- [What is being asked] Continue the study abstract on diabetic retinopathy and cognitive impairment in type 2 diabetes, starting right after its last sentence.

- [Document segment]
◇ ◇ ◇ ◇ ◇ ◇ ◇
Relationship between diabetic retinopathy and cognitive impairment in patients with type 2 diabetes mellitus

Zherdiova N.N., Cand. Sc. (Med.)

Medvedovskaya N.V., Dr. Sc. (Med.)

Mankovsky B.N., NAMS corr.-member, Prof., Dr. Sc. (Med.)

Shupik National Medical Academy of Postgraduate Education

Kyiv, Ukraine

E-mail: zherdeva@bk.ru


Background. Retinal microcirculation disorders can be diagnosed at the early stage of complication development while cerebral circulation disorders and cognitive impairment are diagnosed at a rather late stage, when structural changes develop in the brain of the patients. Most authors have investigated the cognitive function by studying memory, information and operation processing speed not taking into consideration the sensitivity of tests in this group of patients.  The relationship between diabetic retinopathy and cognitive impairments has not investigated.

The purpose of the present study was to investigate the state of cognitive function in type 2 diabetes patients with diabetic retinopathy and to determine the most sensitive cognitive tests.
◇ ◇ ◇ ◇ ◇ ◇ ◇
- [Material supplied]
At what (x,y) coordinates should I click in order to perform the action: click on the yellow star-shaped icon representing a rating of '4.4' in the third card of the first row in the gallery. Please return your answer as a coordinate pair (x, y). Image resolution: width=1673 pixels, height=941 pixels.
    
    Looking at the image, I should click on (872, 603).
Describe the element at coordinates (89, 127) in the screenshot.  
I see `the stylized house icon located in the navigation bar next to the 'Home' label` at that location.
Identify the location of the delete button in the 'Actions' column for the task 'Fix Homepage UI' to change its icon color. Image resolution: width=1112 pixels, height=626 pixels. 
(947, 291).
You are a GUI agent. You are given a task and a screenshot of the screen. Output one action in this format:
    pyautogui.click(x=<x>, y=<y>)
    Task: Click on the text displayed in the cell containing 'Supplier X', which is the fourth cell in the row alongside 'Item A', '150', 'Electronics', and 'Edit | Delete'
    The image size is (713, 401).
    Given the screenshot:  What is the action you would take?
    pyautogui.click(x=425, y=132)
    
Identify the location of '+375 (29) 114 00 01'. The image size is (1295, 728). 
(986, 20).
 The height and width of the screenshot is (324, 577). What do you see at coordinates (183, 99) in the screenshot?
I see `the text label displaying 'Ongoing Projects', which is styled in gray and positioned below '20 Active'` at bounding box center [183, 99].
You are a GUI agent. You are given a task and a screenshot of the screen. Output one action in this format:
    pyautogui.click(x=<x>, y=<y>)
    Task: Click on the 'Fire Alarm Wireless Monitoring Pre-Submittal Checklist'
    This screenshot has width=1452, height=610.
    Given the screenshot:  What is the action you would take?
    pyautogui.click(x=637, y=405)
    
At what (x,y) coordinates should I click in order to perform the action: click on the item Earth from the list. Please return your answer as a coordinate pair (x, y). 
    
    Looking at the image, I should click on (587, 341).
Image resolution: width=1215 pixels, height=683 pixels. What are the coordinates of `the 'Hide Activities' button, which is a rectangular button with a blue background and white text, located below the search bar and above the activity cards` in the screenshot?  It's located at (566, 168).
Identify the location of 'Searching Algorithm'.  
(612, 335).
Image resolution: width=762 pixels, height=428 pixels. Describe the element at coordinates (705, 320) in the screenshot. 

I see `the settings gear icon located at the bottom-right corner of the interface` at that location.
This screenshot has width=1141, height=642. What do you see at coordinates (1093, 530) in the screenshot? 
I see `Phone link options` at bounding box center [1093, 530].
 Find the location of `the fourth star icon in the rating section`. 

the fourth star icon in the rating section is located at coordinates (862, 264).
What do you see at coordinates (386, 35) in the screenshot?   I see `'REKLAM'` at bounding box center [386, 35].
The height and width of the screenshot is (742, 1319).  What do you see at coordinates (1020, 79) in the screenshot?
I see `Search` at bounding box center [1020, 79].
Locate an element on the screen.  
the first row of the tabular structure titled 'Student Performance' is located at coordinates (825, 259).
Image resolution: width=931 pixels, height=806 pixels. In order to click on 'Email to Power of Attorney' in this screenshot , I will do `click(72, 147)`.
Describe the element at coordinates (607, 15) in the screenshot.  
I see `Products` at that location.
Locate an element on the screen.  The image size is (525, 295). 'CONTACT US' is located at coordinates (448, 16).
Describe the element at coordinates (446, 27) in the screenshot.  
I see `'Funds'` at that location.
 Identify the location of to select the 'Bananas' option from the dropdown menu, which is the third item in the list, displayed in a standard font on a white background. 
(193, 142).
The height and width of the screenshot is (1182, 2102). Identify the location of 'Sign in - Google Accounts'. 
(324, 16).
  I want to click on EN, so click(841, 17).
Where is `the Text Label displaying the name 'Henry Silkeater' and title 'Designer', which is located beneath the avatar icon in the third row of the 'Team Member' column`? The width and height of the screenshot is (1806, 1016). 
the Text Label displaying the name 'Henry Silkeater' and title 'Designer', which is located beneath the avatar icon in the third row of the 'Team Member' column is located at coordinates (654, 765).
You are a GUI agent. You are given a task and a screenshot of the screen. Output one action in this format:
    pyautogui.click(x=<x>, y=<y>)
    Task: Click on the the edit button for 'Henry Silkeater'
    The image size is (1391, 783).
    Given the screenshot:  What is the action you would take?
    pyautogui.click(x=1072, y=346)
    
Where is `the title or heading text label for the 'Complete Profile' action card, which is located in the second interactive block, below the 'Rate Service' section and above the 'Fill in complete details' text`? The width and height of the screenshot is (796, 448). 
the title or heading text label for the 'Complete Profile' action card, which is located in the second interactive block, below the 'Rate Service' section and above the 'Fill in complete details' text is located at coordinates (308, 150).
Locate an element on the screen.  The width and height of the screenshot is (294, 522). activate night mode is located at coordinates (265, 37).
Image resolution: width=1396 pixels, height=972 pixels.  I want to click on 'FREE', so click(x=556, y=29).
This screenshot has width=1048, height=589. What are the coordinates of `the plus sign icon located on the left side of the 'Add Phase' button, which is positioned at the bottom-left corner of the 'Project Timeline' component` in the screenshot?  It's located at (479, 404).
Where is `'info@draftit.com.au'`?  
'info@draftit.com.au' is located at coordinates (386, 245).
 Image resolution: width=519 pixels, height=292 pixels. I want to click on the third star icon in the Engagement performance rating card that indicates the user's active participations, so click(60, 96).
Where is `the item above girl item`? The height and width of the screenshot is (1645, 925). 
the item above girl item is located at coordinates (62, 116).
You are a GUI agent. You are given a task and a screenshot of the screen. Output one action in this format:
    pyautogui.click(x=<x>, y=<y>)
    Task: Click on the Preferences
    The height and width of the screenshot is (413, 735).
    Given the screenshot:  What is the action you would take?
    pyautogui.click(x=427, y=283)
◇ ◇ ◇ ◇ ◇ ◇ ◇
- [Output of the exercise]
Material and Methods. The study included 93 patients with type 2 diabetes, aged 50 to 80. The patients were divided into two groups: DR-group and non-DR group. Cognitive function was studied using tests as follow: a “five words” test, Mini-mental State Examination (MMSE); Frontal Assessment Battery (FAB), a clock drawing test, a “fifteen words” test, the Brixton test, the Trail making test (TMT), Digit span forward and backforward (DSFB), the Verbal fluency test, the Тest symbol and the Stroop color test.

Results. The TMT test showed significantly better performance in regard of working memory, memory flexibility, and executive functions in the group of patients without DR as compared to those with retinopathy. Statistically significant impairment of the executive function in patients with DR was confirmed by the Brixton test in comparison with that parameter in non-DR-group. According to the TMT and the Brixton test, patients without DR had better performance of working memory and memory flexibility as well as executive functioning compared to DR patients, which indicates lesions of frontal and prefrontal areas of the brain in those patients with DR. The Brixton test seems to be more sensitive and easy to use for screening the cognitive impairments in patients with diabetes mellitus and DR.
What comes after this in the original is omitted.